The building, originally in Baroque style, is square in shape. The facade towards the square had one floor and an attic. In the middle of the facade there were three arches, through which access was made to the building. Later, a terrace was arranged above the three arches. Currently, only the central arch has been preserved, the others being closed. The side wings only had a ground floor.

On the ground floor were the kitchen, the stables, the rooms for servants and ordinances. On the first floor there were living rooms, offices and the archive. In the attic there were living rooms and storage rooms. In the roof area, the three bays marking the entrance from the ground floor were accentuated by a triangular pediment. The pediment also appears on the engravings after 1853. But the attic no longer existed, perhaps as a result of the destruction during the siege of 1849 (perhaps the roof burned during the artillery bombardment).
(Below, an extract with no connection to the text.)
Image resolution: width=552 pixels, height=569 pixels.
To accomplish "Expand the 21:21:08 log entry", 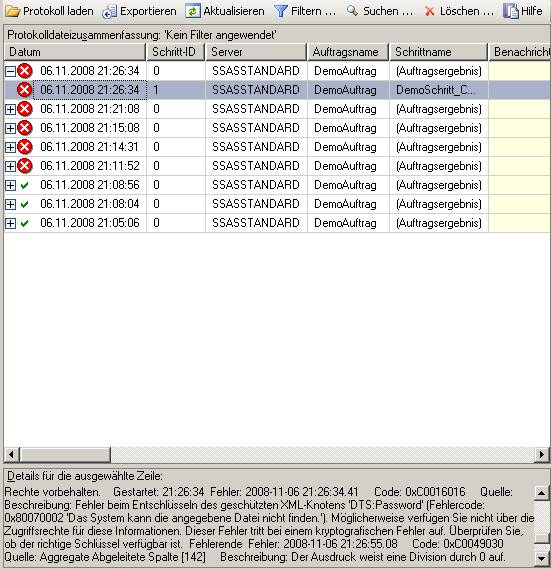I will pos(10,109).
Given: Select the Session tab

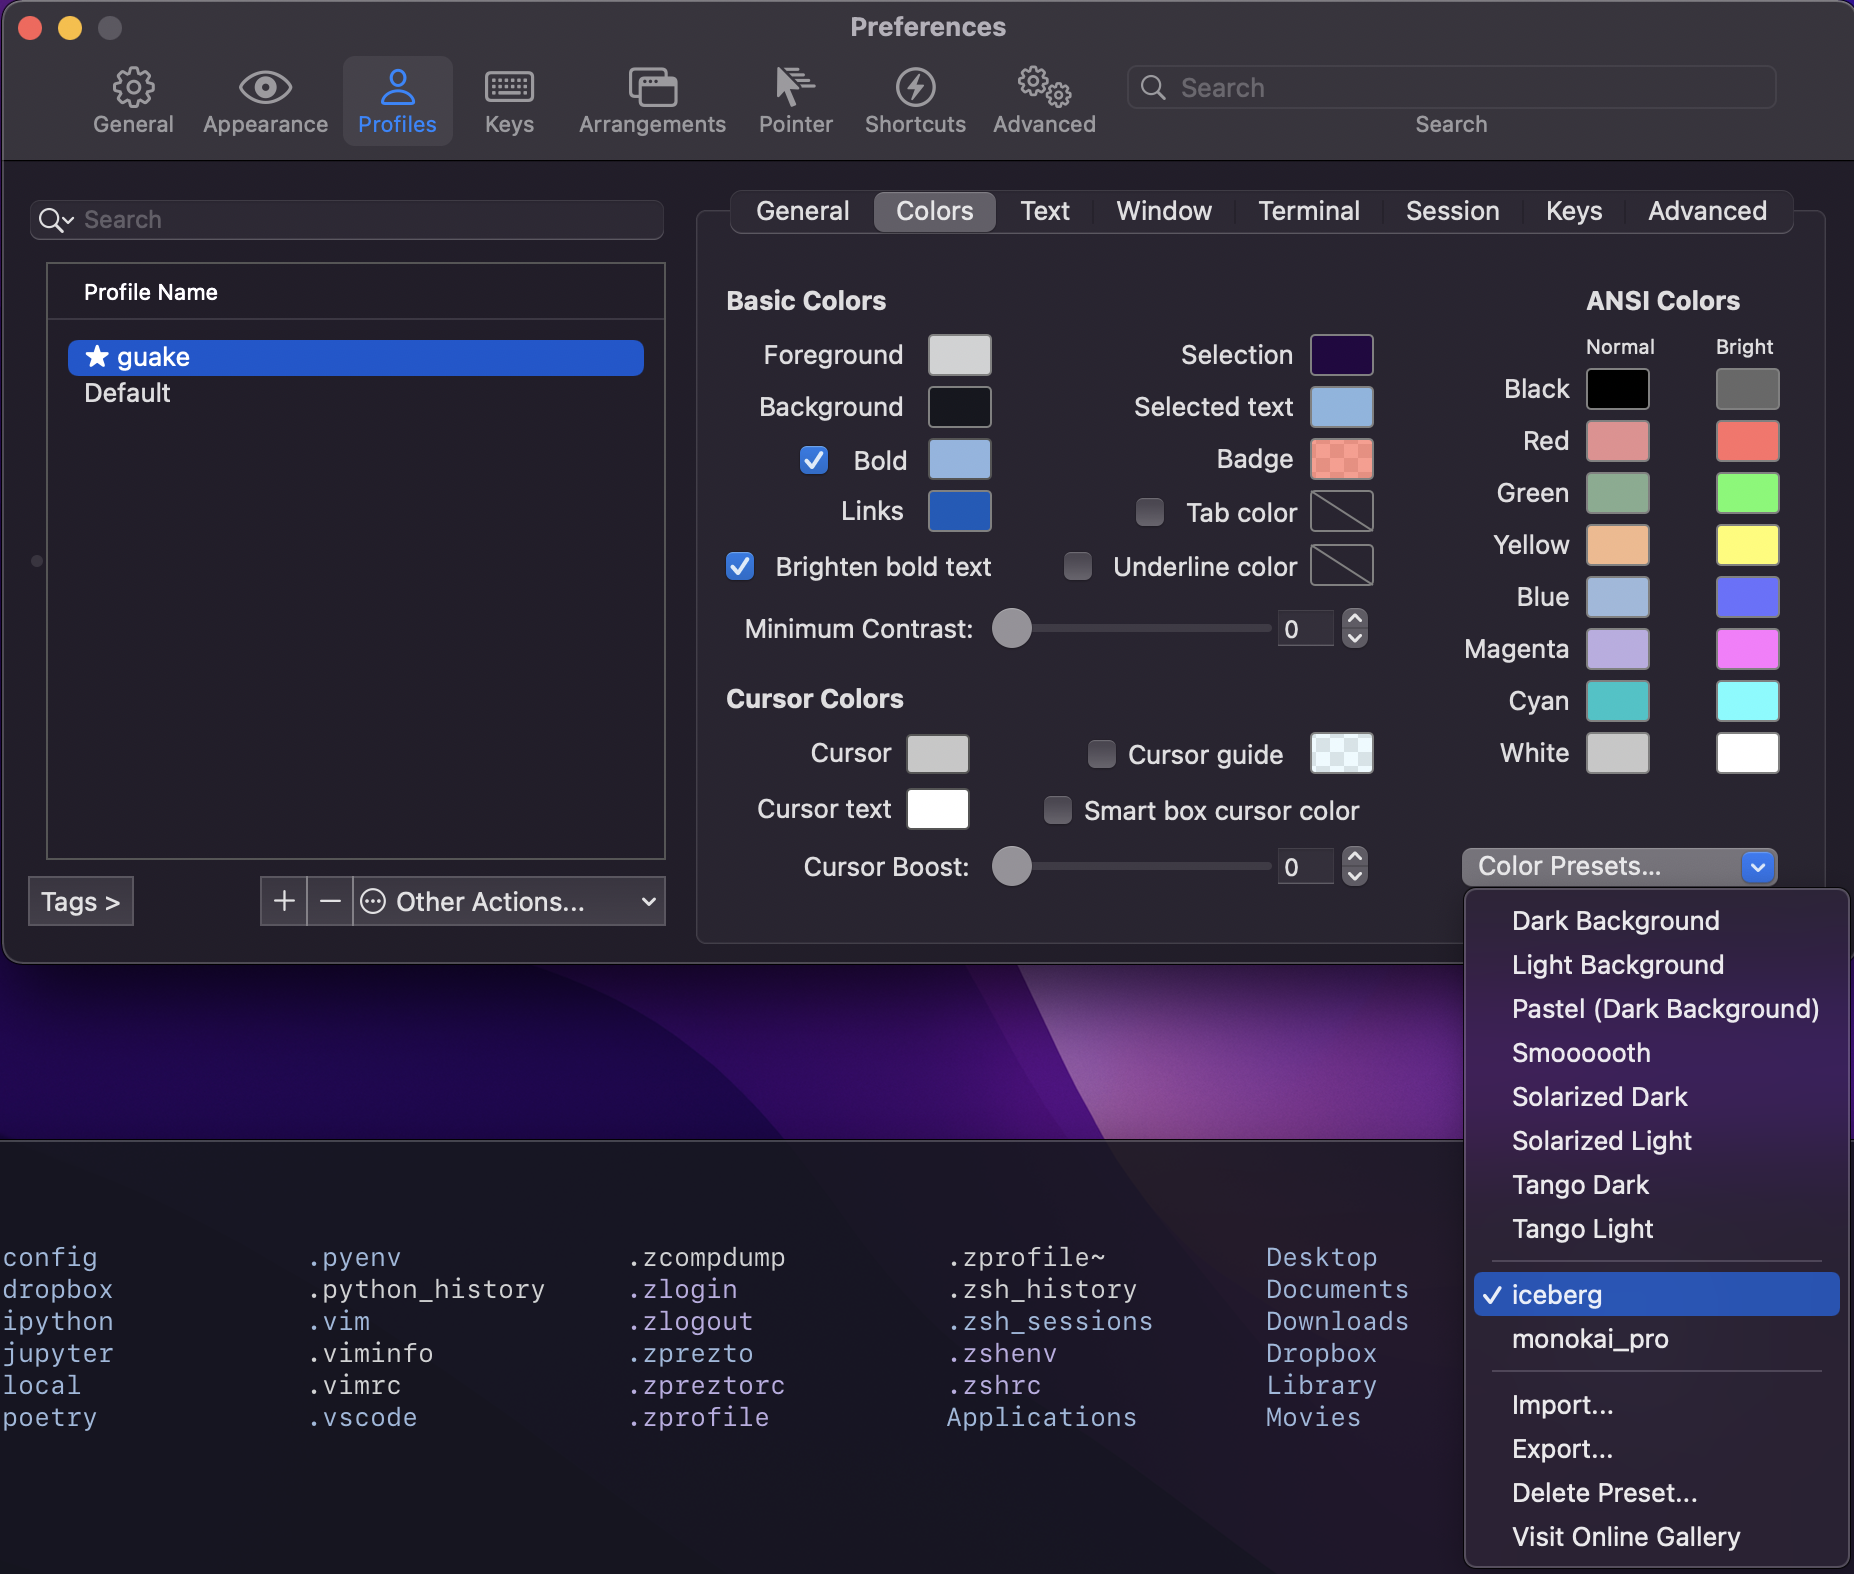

In the 18th century, the building was the residence of the military governor generals of Timișoara. This is also where Count Claude Florimond de Mercy lived. Between 1849 and 1860 it was the administrative headquarters of the newly established province of Serbian Voivodeship and Banate of Temeschwar. Emperor Franz Joseph was also hosted here during his visit to Timișoara from 14 to 16 June 1852. In 1923, King Ferdinand and Queen Marie planted the two oak trees that are still standing in front of the building today.

== Military Museum ==
Opened in 1996, the museum was organized in six rooms, five of them reflecting distinct periods in Romania's history – Decebalus, the Early Middle Ages, the Middle Ages, Michael the Brave, the Union of the Romanian Principalities and the two world wars –, and the hall called the Hall of Arms and Military Uniforms, including exhibits of this kind from different historical periods. The museum's heritage consisted of more than 2,000 museum objects: maps, documents, models of historical monuments, photographs, weaponry and military uniforms.

The museum was subordinated to the Ministry of National Defense until May 2019, when, by government decision, the right to administer the building passed to the Ministry of Culture, which intends to rehabilitate the building and set it up as the National Museum of the Anti-Communist Revolution of December 1989.